Wednesday, October 6, 2010
Adult Education
Starting in about 1964, I began to teach Adult Education, an evening program designed for adults with special interests including auto mechanics, cooking sewing and art. This seems to be gone now. I just tried to see if it still existed, but our world has changed and at least for Howard County, Maryland, there seems to be no such programming.
Adult Education was basically a hobbyist escape, I think, and was a great deal of fun for me as the teacher and seemingly for my class, and most of the others with which I was familiar. Even later my father-in-law, himself a long standing adult ed participant (auto repair) in the Baltimore City Schools, became a teacher when he retired to Florida. He was teaching Lucite Design in one of the Dade County, Florida High Schools late in the evening.
I taught Oil Painting on Tuesday evenings from 7:00 until 9:30 (I think). The fee was $1 for the entire course and I was paid (I have no memory of the amount but it was worth driving back to the area after dinner to do it). The only requirement I had was to collect the dollar on the first night and register the people, turn in the money and the registrations, keep attendance and turn in the attendance report at the end of each month. You had to maintain a certain number to continue the class. I think it required about 10 or 12 to start and you had to maintain an average of 7 to keep teaching.
The people were fun, and we were in the art room in Howard High School. We had desk tops that leaned back so they sort of turned into easels. The regular teacher, Morris Green, was a friend and I tried to make sure we didn’t mess up the place.
My job was to give out a materials list, look over the materials everyone had to start with and get them started on projects. Given the set up of the room, it was pretty much each person working separately on their own projects. It was basically a night out for everyone in the room. They also got to use paints probably gotten for Christmas, and not worry about messing up their living rooms.
We talked about painting grounds, varnishes and mediums, and all the painting terminology long since forgotten by me. I had people of all ages and backgrounds, and even a few married couples every term or two.
I usually had enough to start the class and was able to keep it going most of the months.
It was not exciting for me, as I was tired at the end of the day. It was not exciting for the students as they were tired at the end of the day. But, we all were motivated enough to keep going at it and a few stars came out of the group. All in all we had a good, educational time. I believe I kept it going for four years before I finally had to turn in my brushes.

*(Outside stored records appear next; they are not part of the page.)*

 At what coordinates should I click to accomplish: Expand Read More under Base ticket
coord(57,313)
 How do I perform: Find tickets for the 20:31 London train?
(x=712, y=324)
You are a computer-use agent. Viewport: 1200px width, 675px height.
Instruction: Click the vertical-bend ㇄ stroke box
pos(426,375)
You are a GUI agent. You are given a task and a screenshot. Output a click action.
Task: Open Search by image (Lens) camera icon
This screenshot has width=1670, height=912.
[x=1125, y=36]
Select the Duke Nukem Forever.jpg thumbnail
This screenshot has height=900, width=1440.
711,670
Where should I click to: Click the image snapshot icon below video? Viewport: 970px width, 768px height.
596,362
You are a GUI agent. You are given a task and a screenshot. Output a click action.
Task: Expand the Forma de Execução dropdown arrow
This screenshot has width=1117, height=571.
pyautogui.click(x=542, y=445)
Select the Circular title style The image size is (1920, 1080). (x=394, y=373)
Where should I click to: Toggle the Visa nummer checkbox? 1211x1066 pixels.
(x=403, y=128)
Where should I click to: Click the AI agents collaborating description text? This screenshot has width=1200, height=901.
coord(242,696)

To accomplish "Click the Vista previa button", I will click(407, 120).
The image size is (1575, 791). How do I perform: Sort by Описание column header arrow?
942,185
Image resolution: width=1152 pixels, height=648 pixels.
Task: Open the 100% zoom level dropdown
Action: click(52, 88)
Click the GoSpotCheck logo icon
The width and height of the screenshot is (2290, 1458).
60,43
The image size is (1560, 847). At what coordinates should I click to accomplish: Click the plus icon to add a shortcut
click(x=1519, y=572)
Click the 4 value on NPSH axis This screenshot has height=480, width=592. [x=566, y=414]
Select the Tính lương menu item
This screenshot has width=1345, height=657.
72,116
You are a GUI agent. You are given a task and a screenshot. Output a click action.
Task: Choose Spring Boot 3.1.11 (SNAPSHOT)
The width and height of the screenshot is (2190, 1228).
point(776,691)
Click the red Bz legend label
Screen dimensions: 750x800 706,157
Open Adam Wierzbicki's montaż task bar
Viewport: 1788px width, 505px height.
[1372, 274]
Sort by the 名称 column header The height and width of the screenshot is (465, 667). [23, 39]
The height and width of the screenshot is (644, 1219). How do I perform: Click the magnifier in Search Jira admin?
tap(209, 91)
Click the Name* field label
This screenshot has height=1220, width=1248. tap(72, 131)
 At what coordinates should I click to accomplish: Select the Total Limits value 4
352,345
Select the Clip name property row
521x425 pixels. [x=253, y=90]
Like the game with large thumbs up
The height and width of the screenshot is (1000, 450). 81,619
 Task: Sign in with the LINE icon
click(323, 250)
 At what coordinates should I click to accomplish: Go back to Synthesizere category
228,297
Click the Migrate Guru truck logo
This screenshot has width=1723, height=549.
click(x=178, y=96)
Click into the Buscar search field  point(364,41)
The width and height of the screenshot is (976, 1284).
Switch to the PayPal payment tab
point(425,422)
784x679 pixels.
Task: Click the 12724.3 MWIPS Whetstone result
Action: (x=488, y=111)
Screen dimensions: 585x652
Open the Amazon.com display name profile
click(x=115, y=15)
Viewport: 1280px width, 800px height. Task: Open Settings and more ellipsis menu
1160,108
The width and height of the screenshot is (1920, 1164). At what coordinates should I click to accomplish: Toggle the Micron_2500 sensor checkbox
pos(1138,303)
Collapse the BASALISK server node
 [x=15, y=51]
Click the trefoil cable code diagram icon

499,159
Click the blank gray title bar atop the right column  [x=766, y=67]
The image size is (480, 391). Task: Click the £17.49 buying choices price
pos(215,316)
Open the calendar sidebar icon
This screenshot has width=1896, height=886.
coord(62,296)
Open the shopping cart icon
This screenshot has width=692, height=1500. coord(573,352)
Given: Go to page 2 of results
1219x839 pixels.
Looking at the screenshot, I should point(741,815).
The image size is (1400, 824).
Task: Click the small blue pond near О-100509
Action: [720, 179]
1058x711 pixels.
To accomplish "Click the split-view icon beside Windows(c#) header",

The incident that stands out in my mind as the funny point and the low point simultaneously in this experience was a small, but memorable question.
A woman, painting a small (9’X12”) canvas board picture of a fall scene, was copying it from a small, standard travel postcard. It was a “Somewhere in Pennsylvania” card with trees filling the landscape. She had her sharpened pencil poised over the postcard as she was doing this painting. She pointed to a spot on a medium sized tree and using a small magnifying glass to see it said, “See that leaf, how do you make that color?” My best guess was at that time the leaf in question, if one could discern it from the mob, was less than 1/32” square.
The funniest part, given my need for the extra job and my general enjoyment of Tuesday nights, was to answer the question seriously, which I did. She mixed the color for the leaf I couldn’t possibly see, even with the eyesight of a 22 year old teacher, with my help and thanked me for the answer, whatever it was.
If that didn’t get me off of teaching, I was sure nothing ever would.